Joint Beamforming and Phase Shift Optimization for Multicell IRS-aided OFDMA-URLLC Systems

This paper investigates the resource allocation algorithm design for intelligent reflecting surface (IRS) aided multiple-input single-output (MISO) orthogonal frequency division multiple access (OFDMA) multicell networks, where a set of base stations cooperate to serve a set of ultra-reliable low-latency communication (URLLC) users. The IRS is deployed to enhance the communication channel and increase reliability by creating a virtual line of sight for URLLC users with unfavorable propagation conditions. This is the first study on IRS-enhanced OFDMA-URLLC systems.

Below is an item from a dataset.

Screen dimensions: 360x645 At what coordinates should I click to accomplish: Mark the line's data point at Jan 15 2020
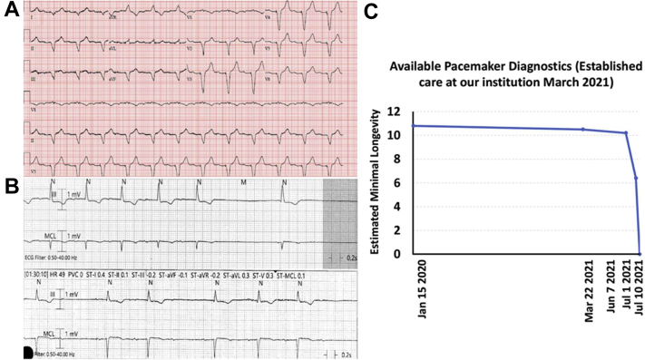point(413,126)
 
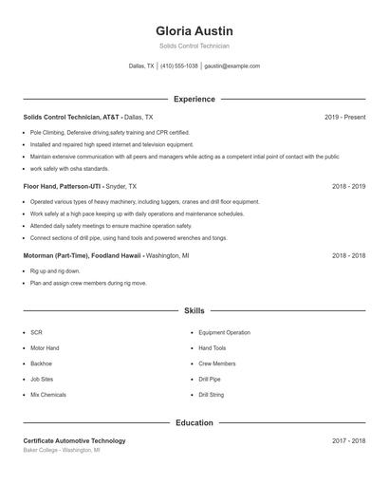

The resource allocation algorithm design is formulated as an optimization problem for the maximization of the weighted system sum throughput while guaranteeing the quality of service of the URLLC users. The optimization problem is non-convex and finding the globally optimal solution entails a high computational complexity which is not desirable for real-time applications. Therefore, a suboptimal iterative algorithm is proposed which \textit{jointly} optimizes all optimization variables in each iteration using a new iterative rank minimization approach. The algorithm is guaranteed to converge to a locally optimal solution of the formulated optimization problem. Our simulation results show that the proposed IRS design facilitates URLLC and yields large performance gains compared to two baseline schemes.